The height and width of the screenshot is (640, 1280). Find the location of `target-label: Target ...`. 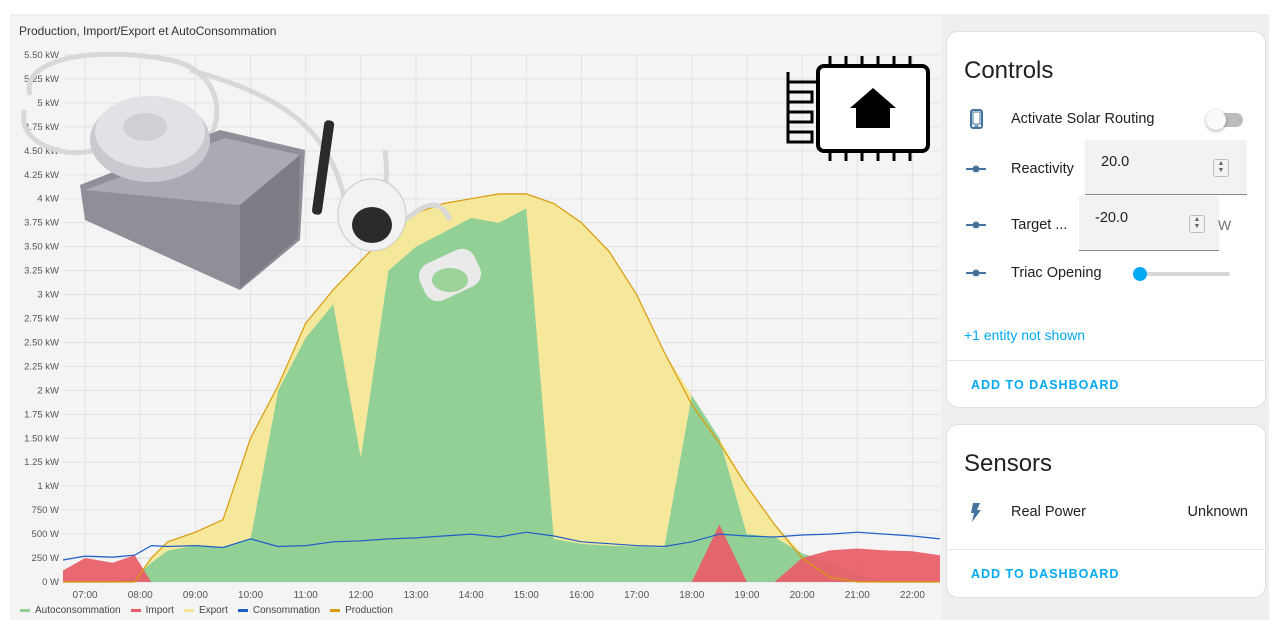

target-label: Target ... is located at coordinates (1040, 225).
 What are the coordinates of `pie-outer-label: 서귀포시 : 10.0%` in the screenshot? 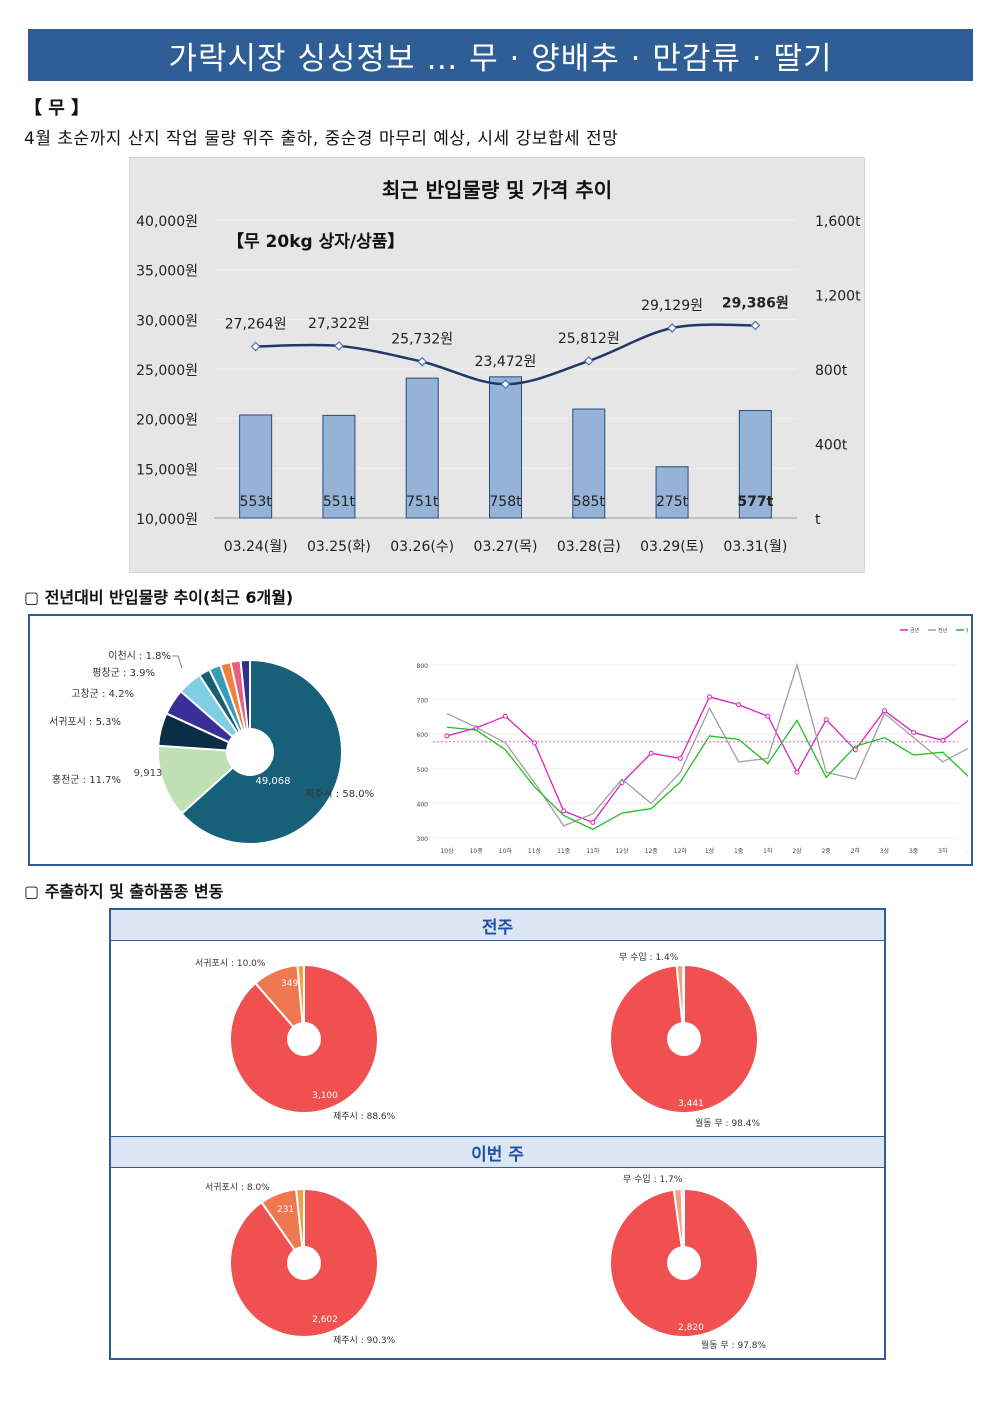 It's located at (230, 964).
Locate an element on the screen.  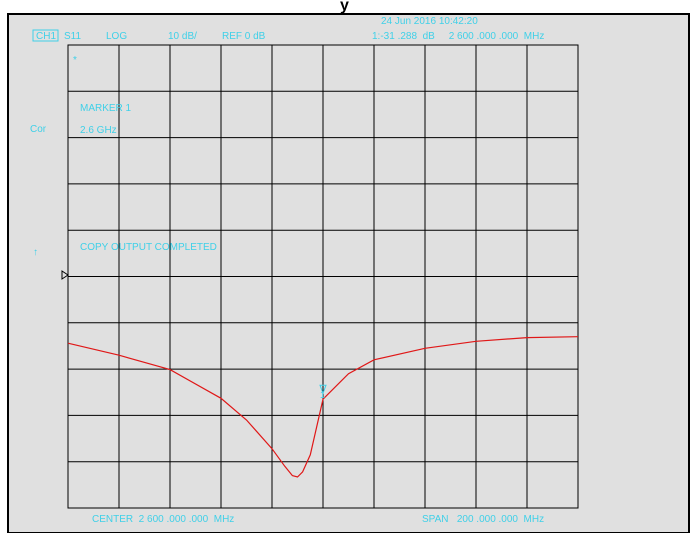
channel-box is located at coordinates (46, 36).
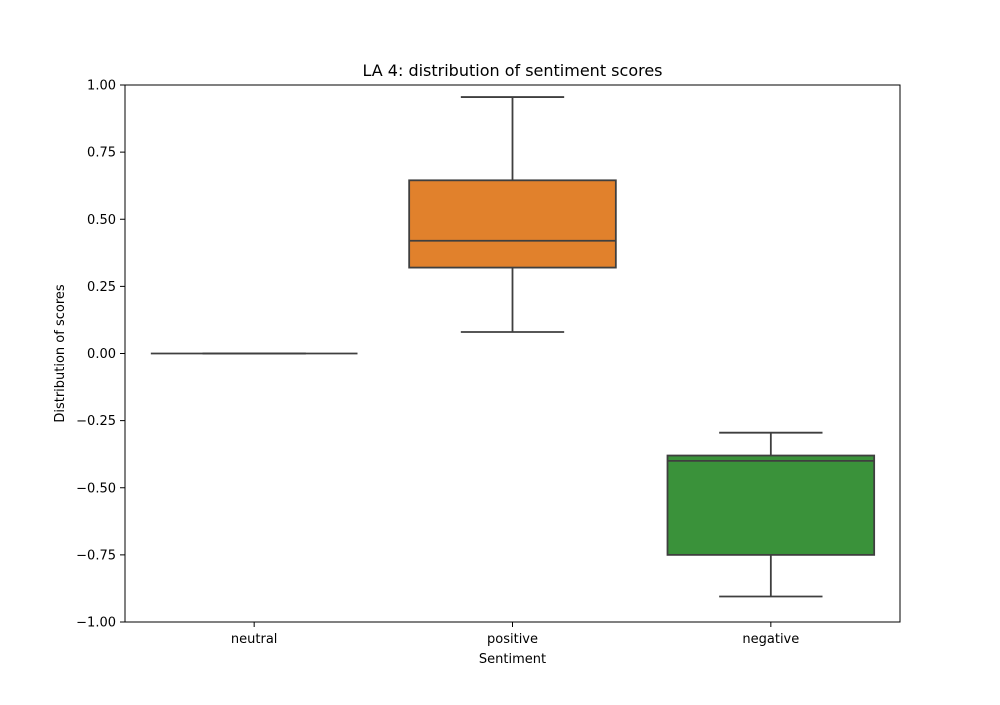  Describe the element at coordinates (60, 354) in the screenshot. I see `y-axis-label: Distribution of scores` at that location.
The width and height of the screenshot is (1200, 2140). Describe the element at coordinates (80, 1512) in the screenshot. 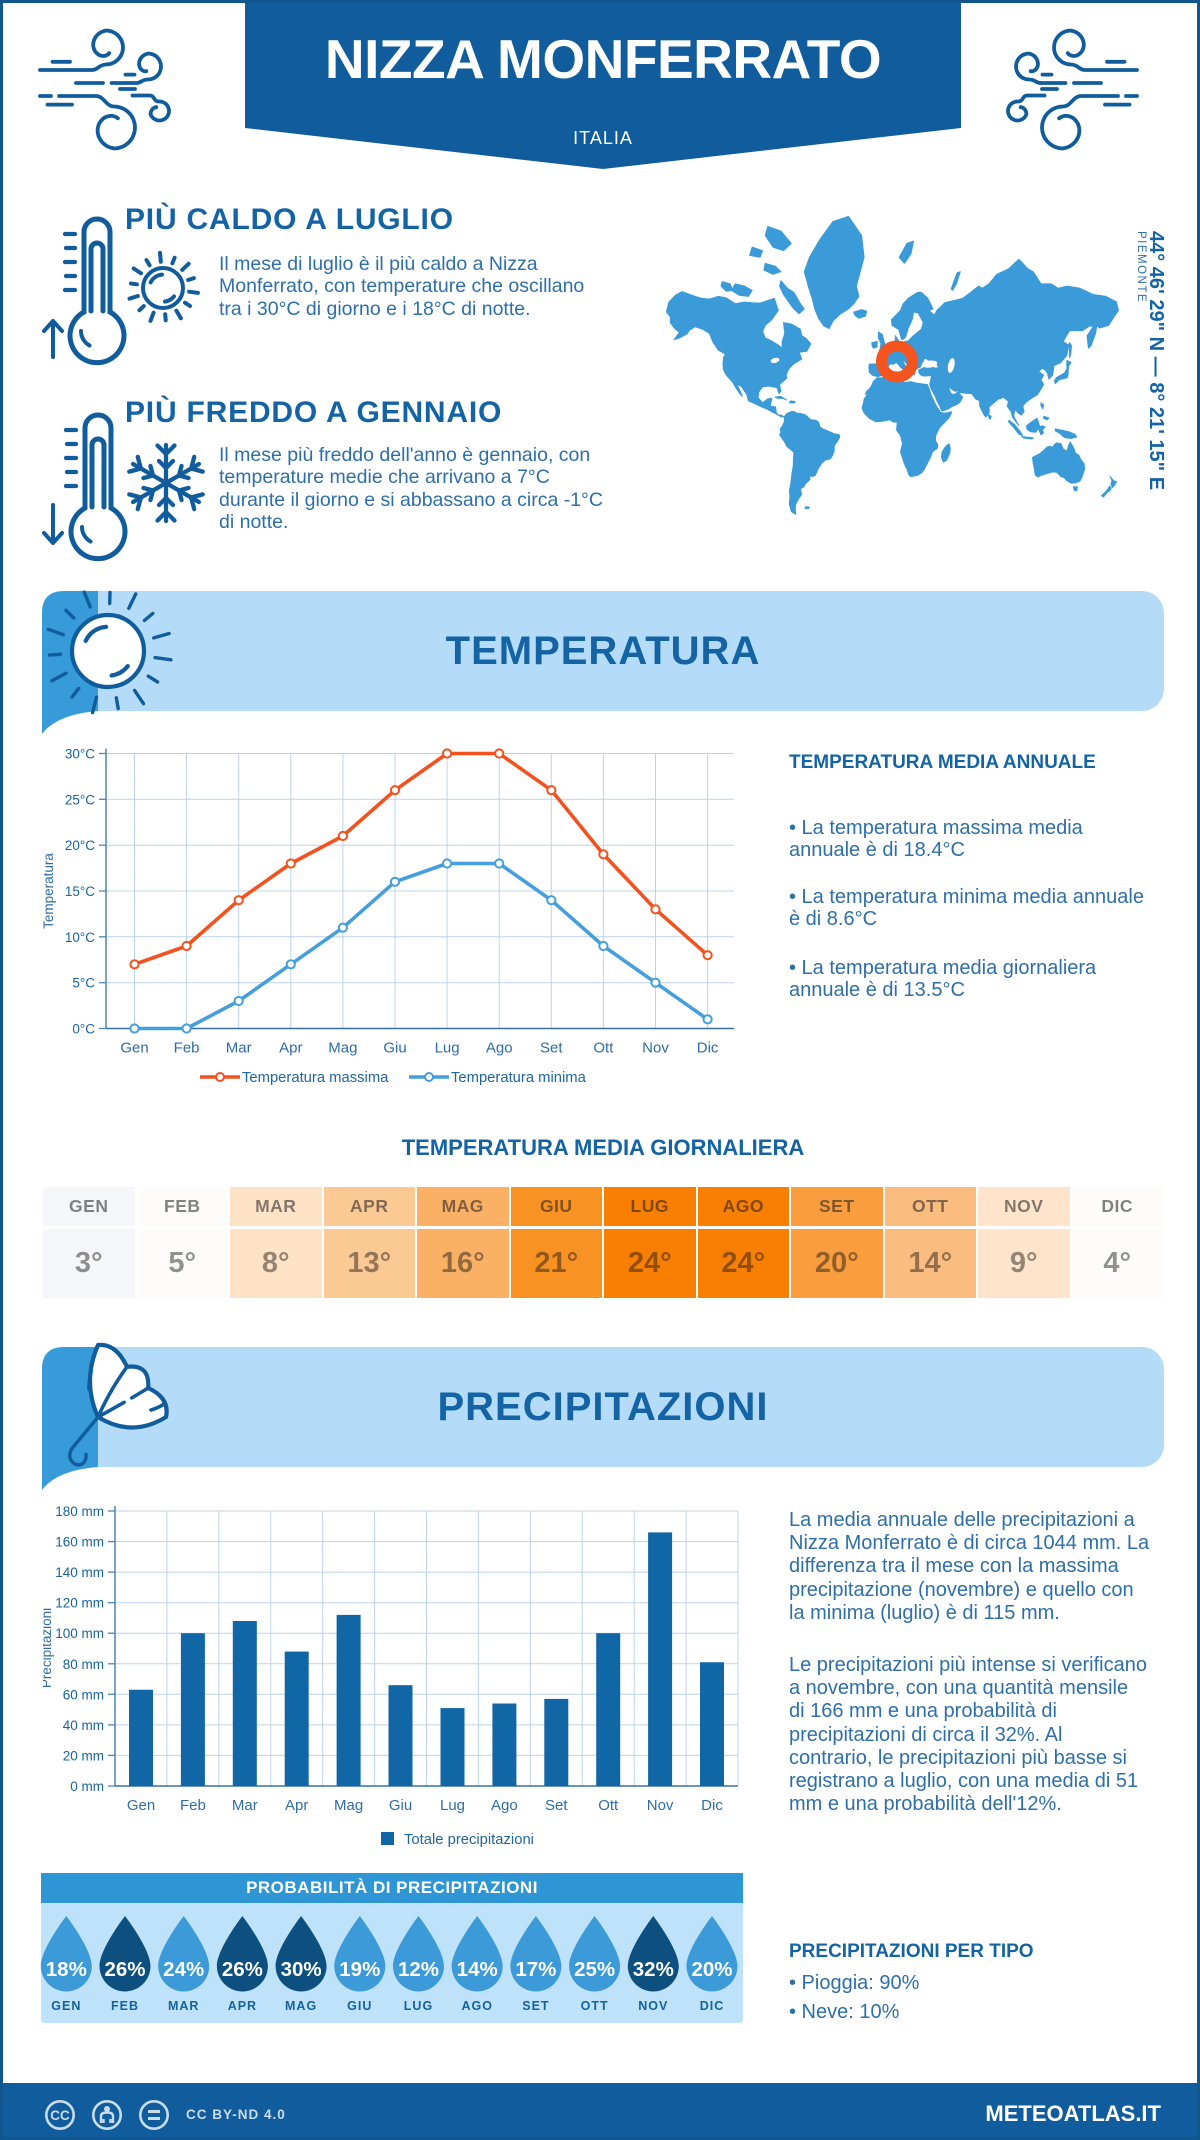

I see `svg-text: 180 mm` at that location.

- [Exercise directions]
Begin at the line containing "The width and" and stop at the end of the rows. Reproduce those lines with "screenshot" swapped for "screen capture" everywhere it occurs, keeping everything else unchanged and omitting the pictures.

- [Task answer]
The width and height of the screen capture is (1200, 2140). Describe the element at coordinates (80, 1512) in the screen capture. 

I see `svg-text: 180 mm` at that location.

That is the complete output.